ЗАДАНИЕ
Выпишите без изменений отрывок из рецензии на книги Сергея Гандлевского между словами «Мне нравится смотреть, как» и «медленно разглядываю осень.» включительно.

ЦИТИРУЕМЫЙ ТЕКСТ
——

Журнальный зал

Русский
толстый журнал как эстетический феномен

Опубликовано в журнале: Знамя 2009, 4

Опыты Сергея Гандлевского

Об авторе | Мария Игнатьева — поэт, эссеист, автор книг стихов “Побег” (М., 1997) и “На кириллице” (М., 2004), живет в Испании.

Сергей Гандлевский. Опыты в прозе. М.: Захаров, 2007, 352 стр. Опыты в стихах. М.: Захаров, 2008. 160 стр.

Мария Игнатьева

Опыты Сергея Гандлевского

Растроганно прислушиваться к лаю...

_ тро _ _ _слу _ _ _ ла_...

Поэзия Сергея Гандлевского сладкозвучна. Вынесите всю мебель (все безударные слоги), качество акустики подтвердит, что архитектоника пустого помещения — совершенна. Это совершенство есть свойство высшего порядка — в пространственном, а не оценочном смысле. Такова эта поэзия, и таково, думается, отношение к ней самого поэта. Иначе плохо объяснимо главное, на наш взгляд, происходящее в поэзии Гандлевского: некое помещение с высоким потолком (читай: жизнь, поэзия, природа), и в нем — фигура поэта, нередко мало привлекательная (практически в каждом стихотворении, — и чем позднее во времени, тем вернее — отыщется слово, снижающее образ автора или того, к чему он выказывает приязнь). Эта фигура не мерит пространство по себе, а примеривает себя к нему в качестве детали интерьера, поскольку задачей является дать представление о чем-то, что заведомо значительнее. Вписываясь в нечто большее и лучшее и не культивируя своего присутствия. С этим связана особая технология стиха — растворение самой техники “до неузнаваемости”, как сказал поэт в одном интервью: “Существуют какие-то личные предрассудки. Например, у меня практически нет амфибрахия. Почему-то я вбил себе в голову, что у меня этим размером написать не получится. Или я настороженно отношусь к пятистопному ямбу, потому что это апробированно красивый размер. Или меня раздражает, когда меня часто сносит в анапест, потому что это тоже эффектный размер. В хороших стихах размер должен раствориться до неузнаваемости” (“Вопросы литературы”, № 5, 2000). Обращение мастера со своим инструментом выдает способ его обращения с предметом и миром. В этих стихах растворяется не только краска, но и изображение, и сам автор самоумаляется. Это отношение, вполне осознанное (свидетельством тому интервью Гандлевского, больше рассказывающие о его стихах, чем многочисленные рецензии), описано в стихотворении 2006 года:

Мне нравится смотреть, как я бреду,
Чужой, сутулый, в прошлом многопьющий,
Когда меня средь рощи на ходу
Бросает в вечный сон грядущий.

Или потом, когда стою один
У края поля, неприкаян,
Окрестностей прохожий господин
И сам себе хозяин.

И сам с собой минут на пять вась-вась
Я медленно разглядываю осень.
Как засран лес, как жизнь не удалась.

——

СОХРАНЁННЫЕ ЗАПИСИ

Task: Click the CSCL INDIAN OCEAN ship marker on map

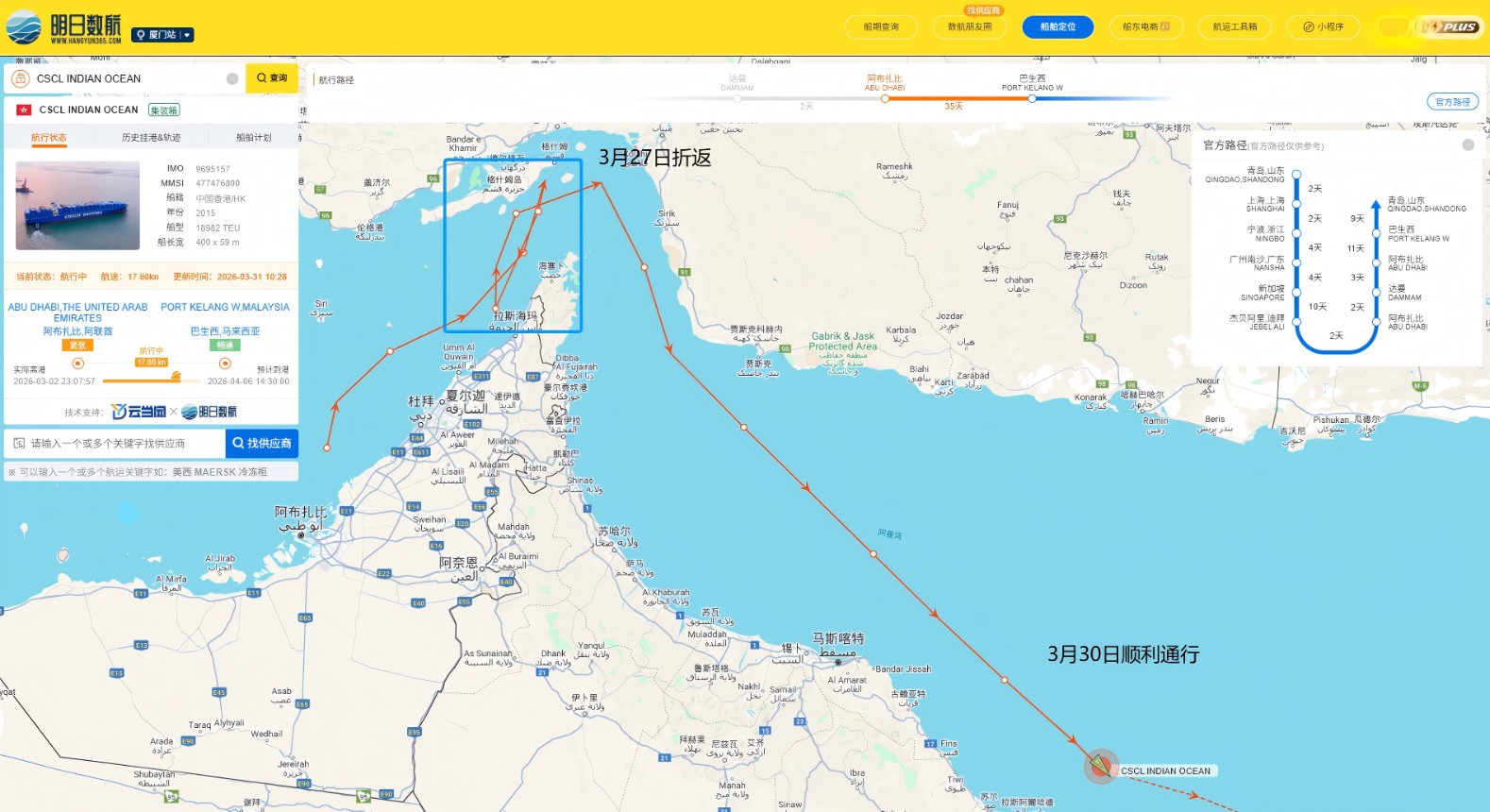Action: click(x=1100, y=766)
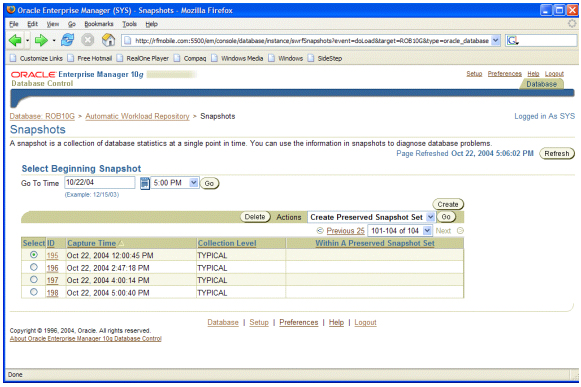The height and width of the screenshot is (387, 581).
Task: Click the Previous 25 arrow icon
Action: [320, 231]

——

ПРАВИЛЬНЫЙ ОТВЕТ
Мне нравится смотреть, как я бреду,
Чужой, сутулый, в прошлом многопьющий,
Когда меня средь рощи на ходу
Бросает в вечный сон грядущий.

Или потом, когда стою один
У края поля, неприкаян,
Окрестностей прохожий господин
И сам себе хозяин.

И сам с собой минут на пять вась-вась
Я медленно разглядываю осень.